Action item:
The data below has to be returned exactly, down to the last character.

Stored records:
◇ ◇ ◇

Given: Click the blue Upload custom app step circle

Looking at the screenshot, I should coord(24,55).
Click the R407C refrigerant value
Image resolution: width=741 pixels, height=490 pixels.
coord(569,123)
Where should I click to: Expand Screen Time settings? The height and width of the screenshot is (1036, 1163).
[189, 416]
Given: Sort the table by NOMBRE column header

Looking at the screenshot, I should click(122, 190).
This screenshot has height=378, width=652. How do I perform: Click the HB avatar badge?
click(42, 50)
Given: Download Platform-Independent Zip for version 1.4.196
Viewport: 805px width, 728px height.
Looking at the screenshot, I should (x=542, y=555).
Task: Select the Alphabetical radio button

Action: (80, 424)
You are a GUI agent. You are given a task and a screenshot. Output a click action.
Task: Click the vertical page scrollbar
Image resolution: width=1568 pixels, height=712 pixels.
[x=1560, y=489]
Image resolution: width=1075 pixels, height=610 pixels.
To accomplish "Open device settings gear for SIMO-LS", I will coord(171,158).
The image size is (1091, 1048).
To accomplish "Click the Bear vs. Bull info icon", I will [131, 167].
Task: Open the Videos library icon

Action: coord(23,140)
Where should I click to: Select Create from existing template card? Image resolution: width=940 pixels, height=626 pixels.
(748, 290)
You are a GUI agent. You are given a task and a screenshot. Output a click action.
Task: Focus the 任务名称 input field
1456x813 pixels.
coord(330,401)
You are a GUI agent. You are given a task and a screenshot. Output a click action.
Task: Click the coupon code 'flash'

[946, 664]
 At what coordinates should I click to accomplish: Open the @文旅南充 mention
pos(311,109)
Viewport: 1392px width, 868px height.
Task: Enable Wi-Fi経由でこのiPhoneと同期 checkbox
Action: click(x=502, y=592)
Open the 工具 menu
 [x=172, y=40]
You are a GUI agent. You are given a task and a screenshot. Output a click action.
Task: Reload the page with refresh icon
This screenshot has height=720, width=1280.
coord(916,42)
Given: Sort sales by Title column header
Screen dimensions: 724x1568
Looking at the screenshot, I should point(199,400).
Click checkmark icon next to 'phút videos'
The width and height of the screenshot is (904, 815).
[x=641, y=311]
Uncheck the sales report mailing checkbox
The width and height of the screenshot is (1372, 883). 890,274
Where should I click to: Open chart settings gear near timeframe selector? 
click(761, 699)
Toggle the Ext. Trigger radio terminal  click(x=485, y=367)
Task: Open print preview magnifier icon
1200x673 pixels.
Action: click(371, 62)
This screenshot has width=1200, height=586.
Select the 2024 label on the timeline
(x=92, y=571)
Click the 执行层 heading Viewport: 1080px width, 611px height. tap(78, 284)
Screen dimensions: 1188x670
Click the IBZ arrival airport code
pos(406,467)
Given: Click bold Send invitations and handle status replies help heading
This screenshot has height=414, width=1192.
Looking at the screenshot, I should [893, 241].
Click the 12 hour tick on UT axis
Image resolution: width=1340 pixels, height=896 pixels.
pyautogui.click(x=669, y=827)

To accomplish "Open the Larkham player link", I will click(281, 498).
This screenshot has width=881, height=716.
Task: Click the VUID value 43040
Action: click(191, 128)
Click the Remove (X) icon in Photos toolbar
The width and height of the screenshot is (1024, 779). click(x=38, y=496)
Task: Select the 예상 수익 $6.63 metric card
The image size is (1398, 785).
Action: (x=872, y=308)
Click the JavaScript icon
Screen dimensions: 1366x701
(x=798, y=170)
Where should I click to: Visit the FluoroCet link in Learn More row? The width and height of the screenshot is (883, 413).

◇ ◇ ◇

Task response:
Given: Click the blue Upload custom app step circle

Looking at the screenshot, I should coord(24,55).
Click the R407C refrigerant value
Image resolution: width=741 pixels, height=490 pixels.
coord(569,123)
Where should I click to: Expand Screen Time settings? The height and width of the screenshot is (1036, 1163).
[189, 416]
Given: Sort the table by NOMBRE column header

Looking at the screenshot, I should click(122, 190).
This screenshot has height=378, width=652. How do I perform: Click the HB avatar badge?
click(42, 50)
Given: Download Platform-Independent Zip for version 1.4.196
Viewport: 805px width, 728px height.
Looking at the screenshot, I should (x=542, y=555).
Task: Select the Alphabetical radio button

Action: (80, 424)
You are a GUI agent. You are given a task and a screenshot. Output a click action.
Task: Click the vertical page scrollbar
Image resolution: width=1568 pixels, height=712 pixels.
[x=1560, y=489]
Image resolution: width=1075 pixels, height=610 pixels.
To accomplish "Open device settings gear for SIMO-LS", I will coord(171,158).
The image size is (1091, 1048).
To accomplish "Click the Bear vs. Bull info icon", I will [131, 167].
Task: Open the Videos library icon

Action: coord(23,140)
Where should I click to: Select Create from existing template card? Image resolution: width=940 pixels, height=626 pixels.
(748, 290)
You are a GUI agent. You are given a task and a screenshot. Output a click action.
Task: Focus the 任务名称 input field
1456x813 pixels.
coord(330,401)
You are a GUI agent. You are given a task and a screenshot. Output a click action.
Task: Click the coupon code 'flash'

[946, 664]
 At what coordinates should I click to accomplish: Open the @文旅南充 mention
pos(311,109)
Viewport: 1392px width, 868px height.
Task: Enable Wi-Fi経由でこのiPhoneと同期 checkbox
Action: click(x=502, y=592)
Open the 工具 menu
 [x=172, y=40]
You are a GUI agent. You are given a task and a screenshot. Output a click action.
Task: Reload the page with refresh icon
This screenshot has height=720, width=1280.
coord(916,42)
Given: Sort sales by Title column header
Screen dimensions: 724x1568
Looking at the screenshot, I should point(199,400).
Click checkmark icon next to 'phút videos'
The width and height of the screenshot is (904, 815).
[x=641, y=311]
Uncheck the sales report mailing checkbox
The width and height of the screenshot is (1372, 883). 890,274
Where should I click to: Open chart settings gear near timeframe selector? 
click(761, 699)
Toggle the Ext. Trigger radio terminal  click(x=485, y=367)
Task: Open print preview magnifier icon
1200x673 pixels.
Action: click(371, 62)
This screenshot has width=1200, height=586.
Select the 2024 label on the timeline
(x=92, y=571)
Click the 执行层 heading Viewport: 1080px width, 611px height. tap(78, 284)
Screen dimensions: 1188x670
Click the IBZ arrival airport code
pos(406,467)
Given: Click bold Send invitations and handle status replies help heading
This screenshot has height=414, width=1192.
Looking at the screenshot, I should [893, 241].
Click the 12 hour tick on UT axis
Image resolution: width=1340 pixels, height=896 pixels.
pyautogui.click(x=669, y=827)

To accomplish "Open the Larkham player link", I will click(281, 498).
This screenshot has width=881, height=716.
Task: Click the VUID value 43040
Action: click(191, 128)
Click the Remove (X) icon in Photos toolbar
The width and height of the screenshot is (1024, 779). click(x=38, y=496)
Task: Select the 예상 수익 $6.63 metric card
The image size is (1398, 785).
Action: (x=872, y=308)
Click the JavaScript icon
Screen dimensions: 1366x701
(x=798, y=170)
Where should I click to: Visit the FluoroCet link in Learn More row? The width and height of the screenshot is (883, 413).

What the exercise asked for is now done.